What is your connection to the Lake Eyre Basin Partnership?
I have been involved in the Lake Eyre Basin and its management since the early 1990s. I’ve served various terms on the Lake Eyre Basin Scientific Advisory Panel, and also continue to do research relevant to the Basin’s sustainability.
The amazing thing about the Lake Eyre Basin Partnership is that it has been able to oversee the sustainable management of the basin without succumbing to the development pressures that are occurring in other places across the globe. The Lake Eyre Basin supplies a booming tourism industry, has spectacular ecology, and supports landholders who rely on the flooding of the Basin rivers for their livelihood.
How have the different stakeholder groups been able to work together so successfully?
Many of the people involved have worked together for a long time and have built very strong relationships of trust. What began, 20-odd years ago, as conflict and tension arising from power imbalance and threatened livelihoods, grew into a public drive for change and protection of this magnificent river basin.
By building a cohesive network of community, river people, scientists, traditional owners, industry and government, the Partnership has effectively protected the natural flows of the Basin’s rivers from water resource development, mining, pollution and other threats.
When the landmark Lake Eyre Basin Intergovernmental Agreement was struck by state, territory and federal governments in 2000, jurisdictional borders seemed to dissolve as people embraced the catchment framework of ecological and social dimensions advocated by grass-roots leadership.

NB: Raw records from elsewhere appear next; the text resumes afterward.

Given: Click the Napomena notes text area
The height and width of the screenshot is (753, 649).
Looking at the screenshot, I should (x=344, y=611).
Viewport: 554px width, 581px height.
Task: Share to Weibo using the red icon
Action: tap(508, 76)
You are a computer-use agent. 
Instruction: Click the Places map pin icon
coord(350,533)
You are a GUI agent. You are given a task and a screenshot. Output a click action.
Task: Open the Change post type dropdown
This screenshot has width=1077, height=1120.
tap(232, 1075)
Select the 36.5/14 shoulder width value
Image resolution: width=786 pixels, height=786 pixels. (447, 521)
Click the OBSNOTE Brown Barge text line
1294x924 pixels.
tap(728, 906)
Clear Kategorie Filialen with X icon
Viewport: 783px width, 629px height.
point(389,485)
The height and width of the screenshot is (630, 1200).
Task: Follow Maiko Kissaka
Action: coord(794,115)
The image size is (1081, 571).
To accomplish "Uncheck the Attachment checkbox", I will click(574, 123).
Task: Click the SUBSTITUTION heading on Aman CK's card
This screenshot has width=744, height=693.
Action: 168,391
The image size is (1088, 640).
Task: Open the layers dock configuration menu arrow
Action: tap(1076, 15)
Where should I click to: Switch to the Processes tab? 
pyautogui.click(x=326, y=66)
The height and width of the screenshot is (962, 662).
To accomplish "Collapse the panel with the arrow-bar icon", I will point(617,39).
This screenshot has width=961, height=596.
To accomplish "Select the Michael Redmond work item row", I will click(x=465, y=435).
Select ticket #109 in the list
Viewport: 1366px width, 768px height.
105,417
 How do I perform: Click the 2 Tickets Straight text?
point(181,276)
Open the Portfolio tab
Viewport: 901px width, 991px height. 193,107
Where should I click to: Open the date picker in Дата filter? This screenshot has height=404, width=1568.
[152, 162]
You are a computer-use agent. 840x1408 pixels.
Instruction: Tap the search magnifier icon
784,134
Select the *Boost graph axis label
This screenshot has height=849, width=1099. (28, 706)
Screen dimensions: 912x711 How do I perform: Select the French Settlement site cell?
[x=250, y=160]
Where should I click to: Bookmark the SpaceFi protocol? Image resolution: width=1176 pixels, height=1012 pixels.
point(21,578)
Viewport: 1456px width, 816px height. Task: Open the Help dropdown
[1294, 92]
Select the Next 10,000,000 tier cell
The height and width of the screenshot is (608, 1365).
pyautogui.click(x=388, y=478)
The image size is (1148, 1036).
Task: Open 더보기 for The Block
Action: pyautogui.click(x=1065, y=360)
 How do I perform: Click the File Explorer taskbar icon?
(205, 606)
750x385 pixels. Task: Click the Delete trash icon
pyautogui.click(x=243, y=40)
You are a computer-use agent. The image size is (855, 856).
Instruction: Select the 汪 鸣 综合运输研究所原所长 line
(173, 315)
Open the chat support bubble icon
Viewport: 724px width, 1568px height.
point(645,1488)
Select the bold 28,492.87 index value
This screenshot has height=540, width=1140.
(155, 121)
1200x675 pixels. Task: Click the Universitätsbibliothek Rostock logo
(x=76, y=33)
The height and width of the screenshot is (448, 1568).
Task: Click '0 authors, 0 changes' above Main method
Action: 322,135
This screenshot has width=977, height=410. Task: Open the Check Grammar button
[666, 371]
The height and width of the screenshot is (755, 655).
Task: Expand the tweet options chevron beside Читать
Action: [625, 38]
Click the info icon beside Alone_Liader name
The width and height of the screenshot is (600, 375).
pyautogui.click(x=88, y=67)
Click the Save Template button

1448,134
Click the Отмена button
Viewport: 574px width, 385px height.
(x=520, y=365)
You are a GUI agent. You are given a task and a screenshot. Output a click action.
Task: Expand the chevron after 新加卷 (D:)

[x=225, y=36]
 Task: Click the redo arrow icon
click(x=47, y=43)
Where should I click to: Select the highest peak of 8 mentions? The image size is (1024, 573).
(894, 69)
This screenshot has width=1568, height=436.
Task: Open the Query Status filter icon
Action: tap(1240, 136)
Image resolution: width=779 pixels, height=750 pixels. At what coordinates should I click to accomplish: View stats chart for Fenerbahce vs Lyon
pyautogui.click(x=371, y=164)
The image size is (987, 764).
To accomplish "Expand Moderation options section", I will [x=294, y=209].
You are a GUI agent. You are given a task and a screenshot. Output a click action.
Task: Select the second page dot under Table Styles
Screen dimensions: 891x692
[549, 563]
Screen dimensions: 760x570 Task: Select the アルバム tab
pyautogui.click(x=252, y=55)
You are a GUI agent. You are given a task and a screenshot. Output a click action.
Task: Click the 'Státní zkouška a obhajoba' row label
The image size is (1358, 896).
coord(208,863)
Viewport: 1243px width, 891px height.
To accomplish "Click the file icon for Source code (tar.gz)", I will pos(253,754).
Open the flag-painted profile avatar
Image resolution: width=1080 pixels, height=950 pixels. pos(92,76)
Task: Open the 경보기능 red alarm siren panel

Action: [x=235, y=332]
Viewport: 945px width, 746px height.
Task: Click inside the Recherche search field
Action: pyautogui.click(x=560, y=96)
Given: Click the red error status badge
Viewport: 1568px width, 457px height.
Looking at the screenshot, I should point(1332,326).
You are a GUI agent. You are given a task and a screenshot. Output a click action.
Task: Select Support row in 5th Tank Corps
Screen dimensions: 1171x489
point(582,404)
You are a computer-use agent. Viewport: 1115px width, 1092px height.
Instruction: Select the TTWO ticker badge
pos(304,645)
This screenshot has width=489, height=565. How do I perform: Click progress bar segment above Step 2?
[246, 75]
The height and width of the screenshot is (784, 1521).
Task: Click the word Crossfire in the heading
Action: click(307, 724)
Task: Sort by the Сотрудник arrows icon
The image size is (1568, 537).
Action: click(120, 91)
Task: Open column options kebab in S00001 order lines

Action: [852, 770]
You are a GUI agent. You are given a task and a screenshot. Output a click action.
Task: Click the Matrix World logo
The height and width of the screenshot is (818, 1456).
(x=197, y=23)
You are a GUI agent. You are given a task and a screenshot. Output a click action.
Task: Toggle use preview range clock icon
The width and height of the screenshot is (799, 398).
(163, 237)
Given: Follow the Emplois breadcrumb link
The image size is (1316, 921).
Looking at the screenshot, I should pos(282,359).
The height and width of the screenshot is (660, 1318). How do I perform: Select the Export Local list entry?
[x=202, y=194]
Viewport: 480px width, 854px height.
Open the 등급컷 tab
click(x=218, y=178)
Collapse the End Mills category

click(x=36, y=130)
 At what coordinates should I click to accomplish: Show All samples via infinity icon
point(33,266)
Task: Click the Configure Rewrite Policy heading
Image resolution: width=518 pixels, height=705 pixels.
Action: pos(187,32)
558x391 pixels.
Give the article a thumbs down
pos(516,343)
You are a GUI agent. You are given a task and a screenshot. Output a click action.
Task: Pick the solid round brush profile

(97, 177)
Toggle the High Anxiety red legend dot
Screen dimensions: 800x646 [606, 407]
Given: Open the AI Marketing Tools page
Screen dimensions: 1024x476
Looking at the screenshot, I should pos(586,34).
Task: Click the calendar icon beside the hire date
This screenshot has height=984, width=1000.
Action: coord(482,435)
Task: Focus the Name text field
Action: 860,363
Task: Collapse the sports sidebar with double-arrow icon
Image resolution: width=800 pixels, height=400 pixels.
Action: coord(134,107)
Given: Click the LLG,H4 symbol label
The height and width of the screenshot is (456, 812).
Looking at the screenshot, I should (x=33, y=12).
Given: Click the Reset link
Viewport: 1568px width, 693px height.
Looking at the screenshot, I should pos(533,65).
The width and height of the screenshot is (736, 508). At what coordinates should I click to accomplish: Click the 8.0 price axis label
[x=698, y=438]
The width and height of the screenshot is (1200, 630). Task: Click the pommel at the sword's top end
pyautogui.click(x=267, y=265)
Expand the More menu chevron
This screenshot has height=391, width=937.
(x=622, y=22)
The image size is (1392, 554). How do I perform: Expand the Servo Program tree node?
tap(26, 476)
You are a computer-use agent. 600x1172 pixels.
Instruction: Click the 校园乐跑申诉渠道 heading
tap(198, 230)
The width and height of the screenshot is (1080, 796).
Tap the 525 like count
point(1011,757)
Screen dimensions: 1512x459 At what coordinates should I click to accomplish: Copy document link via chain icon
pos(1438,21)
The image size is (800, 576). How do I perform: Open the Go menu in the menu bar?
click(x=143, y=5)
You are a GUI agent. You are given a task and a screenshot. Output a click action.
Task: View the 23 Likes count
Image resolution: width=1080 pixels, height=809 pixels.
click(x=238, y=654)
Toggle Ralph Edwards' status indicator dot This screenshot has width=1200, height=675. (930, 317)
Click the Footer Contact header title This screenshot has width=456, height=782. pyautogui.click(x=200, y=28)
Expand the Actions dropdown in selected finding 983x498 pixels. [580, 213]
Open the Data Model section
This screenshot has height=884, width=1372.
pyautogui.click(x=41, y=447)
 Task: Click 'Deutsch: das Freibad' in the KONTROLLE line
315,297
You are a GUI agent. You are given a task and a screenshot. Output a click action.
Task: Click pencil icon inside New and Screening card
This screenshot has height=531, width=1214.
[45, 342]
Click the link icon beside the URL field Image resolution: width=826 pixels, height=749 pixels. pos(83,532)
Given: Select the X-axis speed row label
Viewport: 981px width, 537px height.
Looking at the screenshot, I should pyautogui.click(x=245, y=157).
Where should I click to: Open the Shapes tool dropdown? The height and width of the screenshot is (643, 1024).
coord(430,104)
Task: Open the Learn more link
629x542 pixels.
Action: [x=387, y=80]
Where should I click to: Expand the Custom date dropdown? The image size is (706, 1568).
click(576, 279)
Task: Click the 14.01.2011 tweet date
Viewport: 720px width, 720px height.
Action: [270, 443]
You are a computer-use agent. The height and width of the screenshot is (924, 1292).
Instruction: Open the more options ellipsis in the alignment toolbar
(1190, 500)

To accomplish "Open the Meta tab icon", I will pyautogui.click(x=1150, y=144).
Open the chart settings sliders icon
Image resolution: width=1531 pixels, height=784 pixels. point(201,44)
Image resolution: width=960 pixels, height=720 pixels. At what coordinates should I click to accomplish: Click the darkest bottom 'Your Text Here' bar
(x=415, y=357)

What is the IRF’s Twinning Program?
The Twinning Program funds and supports a mentoring partnership between the winner of the International Riverprize and another river organisation, to help both partners achieve their river restoration goals.
After winning the 2015 Riverprize, we twinned with the Okavango River Basin which flows from Angola through Namibia and into Botswana. It’s similar to the Lake Eyre Basin in terms of being one of the great free-flowing rivers of the world and having spectacular environmental and cultural values.
What does it involve?
We’ve got senior delegates from Angola, Namibia and Botswana coming to Australia in July 2016 to visit the Lake Eyre Basin and talk about their experience at a symposium in Brisbane (which is part of the Society for Conservation Biology (Oceania) Congress). The idea is to develop an ongoing collaborative relationship to discuss the parallels and commonalities, the differences, and the opportunities that might exist in managing big river basins.
What are your own research interests?
I work primarily on freshwater ecosystems or wetlands and the rivers that supply them. I’m interested in the impacts of water resource development on these systems, and the basic ecology of what drives waterbirds, frogs, fish and vegetation in these different dependent systems. I’m also interested in thinking about how that intercepts with broad scale management of the rivers from a social, economic and political point of view.
Through my research I have seen first-hand that fish, vegetation, waterbirds and hydrology indicators in the Lake Eyre Basin all continue to point in the direction of healthy ecosystems. There is now considerable optimism that the basin will be able to sustain its exceptional environmental values, rich Aboriginal history, and support thriving industries and communities well into the future.